[Stored items]
:::::

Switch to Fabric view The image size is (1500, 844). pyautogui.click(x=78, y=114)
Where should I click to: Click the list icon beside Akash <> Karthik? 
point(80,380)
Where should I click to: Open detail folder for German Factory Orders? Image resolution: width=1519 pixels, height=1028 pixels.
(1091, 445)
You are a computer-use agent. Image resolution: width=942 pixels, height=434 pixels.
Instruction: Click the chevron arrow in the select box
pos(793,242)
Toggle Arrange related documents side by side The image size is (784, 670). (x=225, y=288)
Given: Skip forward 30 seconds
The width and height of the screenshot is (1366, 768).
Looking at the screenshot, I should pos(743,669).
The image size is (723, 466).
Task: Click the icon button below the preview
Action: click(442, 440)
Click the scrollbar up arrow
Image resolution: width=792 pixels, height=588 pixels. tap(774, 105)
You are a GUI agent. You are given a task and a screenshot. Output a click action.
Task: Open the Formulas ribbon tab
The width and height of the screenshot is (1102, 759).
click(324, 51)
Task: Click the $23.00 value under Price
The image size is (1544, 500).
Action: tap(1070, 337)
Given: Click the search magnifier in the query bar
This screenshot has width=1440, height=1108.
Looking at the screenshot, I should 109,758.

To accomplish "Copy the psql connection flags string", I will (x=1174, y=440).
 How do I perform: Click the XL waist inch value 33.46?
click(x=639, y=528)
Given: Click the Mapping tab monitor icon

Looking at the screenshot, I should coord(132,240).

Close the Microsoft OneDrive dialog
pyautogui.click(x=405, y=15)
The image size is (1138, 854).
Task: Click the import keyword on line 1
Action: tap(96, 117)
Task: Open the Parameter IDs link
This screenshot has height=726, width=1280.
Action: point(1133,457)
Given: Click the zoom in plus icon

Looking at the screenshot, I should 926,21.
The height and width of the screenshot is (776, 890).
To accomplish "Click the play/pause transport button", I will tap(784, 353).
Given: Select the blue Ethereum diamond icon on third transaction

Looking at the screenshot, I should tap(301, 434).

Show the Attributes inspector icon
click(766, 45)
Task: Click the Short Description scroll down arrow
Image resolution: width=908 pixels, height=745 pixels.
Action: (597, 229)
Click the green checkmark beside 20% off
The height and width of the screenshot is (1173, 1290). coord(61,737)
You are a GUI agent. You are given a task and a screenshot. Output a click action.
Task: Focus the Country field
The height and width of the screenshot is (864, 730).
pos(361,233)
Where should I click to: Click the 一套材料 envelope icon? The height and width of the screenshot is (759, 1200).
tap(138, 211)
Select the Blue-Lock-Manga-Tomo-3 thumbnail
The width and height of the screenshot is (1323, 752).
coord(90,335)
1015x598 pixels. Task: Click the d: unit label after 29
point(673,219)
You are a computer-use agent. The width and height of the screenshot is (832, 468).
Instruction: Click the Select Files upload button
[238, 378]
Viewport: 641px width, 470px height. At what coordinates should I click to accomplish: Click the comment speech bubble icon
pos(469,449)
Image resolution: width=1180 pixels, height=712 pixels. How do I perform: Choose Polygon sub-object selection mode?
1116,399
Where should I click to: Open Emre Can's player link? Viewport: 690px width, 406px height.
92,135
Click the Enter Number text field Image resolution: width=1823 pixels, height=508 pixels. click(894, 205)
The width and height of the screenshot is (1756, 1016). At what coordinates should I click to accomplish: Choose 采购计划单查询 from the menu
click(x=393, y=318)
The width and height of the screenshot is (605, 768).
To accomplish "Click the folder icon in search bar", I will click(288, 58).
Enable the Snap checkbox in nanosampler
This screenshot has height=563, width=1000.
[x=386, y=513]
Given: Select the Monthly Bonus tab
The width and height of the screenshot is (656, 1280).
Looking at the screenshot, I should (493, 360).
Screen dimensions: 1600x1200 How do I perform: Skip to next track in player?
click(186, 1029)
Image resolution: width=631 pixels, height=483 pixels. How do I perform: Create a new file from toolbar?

:::::

▶ **TASK GOAL**
Reproduce every line above containing "agent".

▶ **TASK OUTPUT**
You are a computer-use agent. Image resolution: width=942 pixels, height=434 pixels.
You are a GUI agent. You are given a task and a screenshot. Output a click action.
You are a GUI agent. You are given a task and a screenshot. Output a click action.
You are a computer-use agent. The width and height of the screenshot is (832, 468).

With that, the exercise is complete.